On Tuesday, the Austin city clerk announced that the group Save Austin Now submitted enough valid signatures to qualify its initiative for the ballot.

The initiative would:

  • establish a minimum police department staffing requirement based on the population of the city, which would require the city to hire additional police officers;
  • state that the police chief should seek demographic representation in hiring police officers;
  • add additional required training time for police officers; and
  • add new requirements for serving on the city’s Public Safety Commission.

In Austin, initiative petitioners must gather 20,000 signatures to qualify an initiative for the ballot. The requirement is based on 5% of the qualified voters in the city but is capped at 20,000. If petitioners collect enough signatures, their initiative is sent to the city council, which must either approve the initiative or put it on the ballot for the next allowable election date.

On July 19, Save Austin Now submitted 27,778 signatures for the initiative. On Aug. 3, the clerk’s office announced that a sampling of a quarter of the submitted signatures projected 25,786 valid signatures, 5,786 more than the minimum requirement. The city council has ten days to approve the ordinance itself or to put the initiative on the ballot. The deadline for the city council to put the initiative on the Nov. 2, 2021, ballot is Aug. 16.

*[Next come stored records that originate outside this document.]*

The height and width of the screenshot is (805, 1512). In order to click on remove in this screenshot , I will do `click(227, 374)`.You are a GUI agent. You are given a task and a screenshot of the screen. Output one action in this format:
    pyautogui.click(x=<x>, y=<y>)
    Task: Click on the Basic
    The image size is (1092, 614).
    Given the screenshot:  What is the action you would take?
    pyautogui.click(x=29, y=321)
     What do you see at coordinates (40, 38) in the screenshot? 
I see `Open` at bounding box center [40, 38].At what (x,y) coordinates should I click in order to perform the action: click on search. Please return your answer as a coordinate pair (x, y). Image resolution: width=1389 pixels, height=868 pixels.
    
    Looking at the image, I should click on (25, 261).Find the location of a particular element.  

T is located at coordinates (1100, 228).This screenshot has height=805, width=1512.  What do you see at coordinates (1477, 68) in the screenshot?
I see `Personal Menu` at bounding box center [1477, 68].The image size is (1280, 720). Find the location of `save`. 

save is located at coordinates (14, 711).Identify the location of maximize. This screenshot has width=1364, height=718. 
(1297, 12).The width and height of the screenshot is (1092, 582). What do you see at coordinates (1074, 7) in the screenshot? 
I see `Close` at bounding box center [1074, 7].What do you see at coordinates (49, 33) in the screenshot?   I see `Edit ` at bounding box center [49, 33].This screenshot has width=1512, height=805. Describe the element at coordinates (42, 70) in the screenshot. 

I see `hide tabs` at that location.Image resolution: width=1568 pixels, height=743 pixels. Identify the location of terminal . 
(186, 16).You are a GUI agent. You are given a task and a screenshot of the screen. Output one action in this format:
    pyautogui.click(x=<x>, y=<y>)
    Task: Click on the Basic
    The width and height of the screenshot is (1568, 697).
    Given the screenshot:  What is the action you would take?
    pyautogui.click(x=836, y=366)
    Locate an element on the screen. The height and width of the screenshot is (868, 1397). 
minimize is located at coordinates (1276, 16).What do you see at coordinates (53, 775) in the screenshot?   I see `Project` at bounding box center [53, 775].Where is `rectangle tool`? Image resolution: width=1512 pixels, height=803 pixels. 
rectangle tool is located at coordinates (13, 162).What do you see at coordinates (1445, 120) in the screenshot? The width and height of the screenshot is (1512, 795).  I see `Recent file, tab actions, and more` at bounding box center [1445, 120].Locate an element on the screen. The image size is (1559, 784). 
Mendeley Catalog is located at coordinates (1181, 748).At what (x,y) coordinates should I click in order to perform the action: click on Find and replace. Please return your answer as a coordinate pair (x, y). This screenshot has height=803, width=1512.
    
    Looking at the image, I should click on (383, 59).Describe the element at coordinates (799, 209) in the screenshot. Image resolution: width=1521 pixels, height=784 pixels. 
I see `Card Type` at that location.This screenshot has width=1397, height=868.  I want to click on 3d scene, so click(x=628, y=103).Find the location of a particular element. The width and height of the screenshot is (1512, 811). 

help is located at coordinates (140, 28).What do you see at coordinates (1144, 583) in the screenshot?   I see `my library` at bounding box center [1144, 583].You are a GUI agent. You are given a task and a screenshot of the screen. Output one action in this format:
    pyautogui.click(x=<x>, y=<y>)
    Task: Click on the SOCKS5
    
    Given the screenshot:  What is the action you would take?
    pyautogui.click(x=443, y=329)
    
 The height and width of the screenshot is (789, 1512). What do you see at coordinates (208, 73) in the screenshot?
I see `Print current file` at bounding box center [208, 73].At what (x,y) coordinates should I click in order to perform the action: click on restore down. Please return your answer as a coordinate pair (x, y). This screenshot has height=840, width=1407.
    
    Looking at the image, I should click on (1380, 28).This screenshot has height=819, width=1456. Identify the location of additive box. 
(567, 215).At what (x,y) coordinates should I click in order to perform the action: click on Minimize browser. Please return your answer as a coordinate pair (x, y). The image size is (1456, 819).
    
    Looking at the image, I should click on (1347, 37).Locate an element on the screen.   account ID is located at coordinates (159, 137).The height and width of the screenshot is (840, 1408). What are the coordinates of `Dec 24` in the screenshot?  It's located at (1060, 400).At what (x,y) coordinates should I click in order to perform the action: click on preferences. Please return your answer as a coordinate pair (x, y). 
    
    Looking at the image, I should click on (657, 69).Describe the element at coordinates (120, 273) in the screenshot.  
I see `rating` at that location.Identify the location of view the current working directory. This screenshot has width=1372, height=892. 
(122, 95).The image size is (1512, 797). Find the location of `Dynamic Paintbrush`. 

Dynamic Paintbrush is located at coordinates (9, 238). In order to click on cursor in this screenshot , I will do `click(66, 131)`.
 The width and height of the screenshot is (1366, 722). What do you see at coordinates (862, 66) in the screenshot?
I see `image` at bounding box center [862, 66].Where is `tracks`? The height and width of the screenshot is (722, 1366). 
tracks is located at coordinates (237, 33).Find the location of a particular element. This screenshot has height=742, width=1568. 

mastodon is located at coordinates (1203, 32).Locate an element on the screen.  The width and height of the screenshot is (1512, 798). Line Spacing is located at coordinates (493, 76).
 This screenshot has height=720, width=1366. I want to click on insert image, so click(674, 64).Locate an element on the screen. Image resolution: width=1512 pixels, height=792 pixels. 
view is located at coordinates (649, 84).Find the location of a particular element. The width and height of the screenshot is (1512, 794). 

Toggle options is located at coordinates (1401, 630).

Matt Mackowiak, chair of the Travis County Republican Party and co-founder of Save Austin Now, said, “Steve Adler, Greg Casar, Equity PAC and associated extreme groups will attempt to smear this effort for the next three months. They do not care about public safety and want to watch Austin burn. We will not let them. We will educate citizens about how our police budget was defunded, how police staffing has become a crisis, and about how a violent crime wave has resulted. We can fix this mess created by a unanimous vote of the City Council in August 2020. Austin must rise up and demand a safe city for every neighborhood.”

Austin Mayor Steve Adler said, “Directing the City Council to hire additional police officers at this time could result in layoffs in other departments. We also need more public health professionals, firefighters, park rangers, and EMS to keep our community safe.”

Austin City Council Member Greg Casar said, “George Floyd was killed one year ago, and instead of working on police reform, this group is fear-mongering and trying to avoid police accountability. Their petition drive is about writing a blank check of taxpayer funds to their own department, while cutting off funds for all our other public employees and critical public safety needs. This petition goes directly against what the Black Lives Matter movement is all about.”

Save Austin Now also sponsored Proposition B (May 2021), which made it a criminal offense for anyone to sit, lie down, or camp in public areas and prohibited solicitation of money or other things of value at specific hours and locations. Austin voters approved Proposition B 57.7% to 42.3% at the election on May 1.

Austin, Texas, Police Policy Initiative: Staffing Levels, Training, and Hiring Practices (November 2021)

In 2021, Ballotpedia is covering a selection of local police-related measures concerning police oversight, the powers and structure of oversight commissions, police practices, law enforcement department structure and administration, law enforcement budgets, law enforcement training requirements, law enforcement staffing requirements, and body and dashboard camera footage. Ballotpedia has tracked eight other measures related to police policies that were on the ballot earlier in 2021 or are on the Nov. 2 ballot.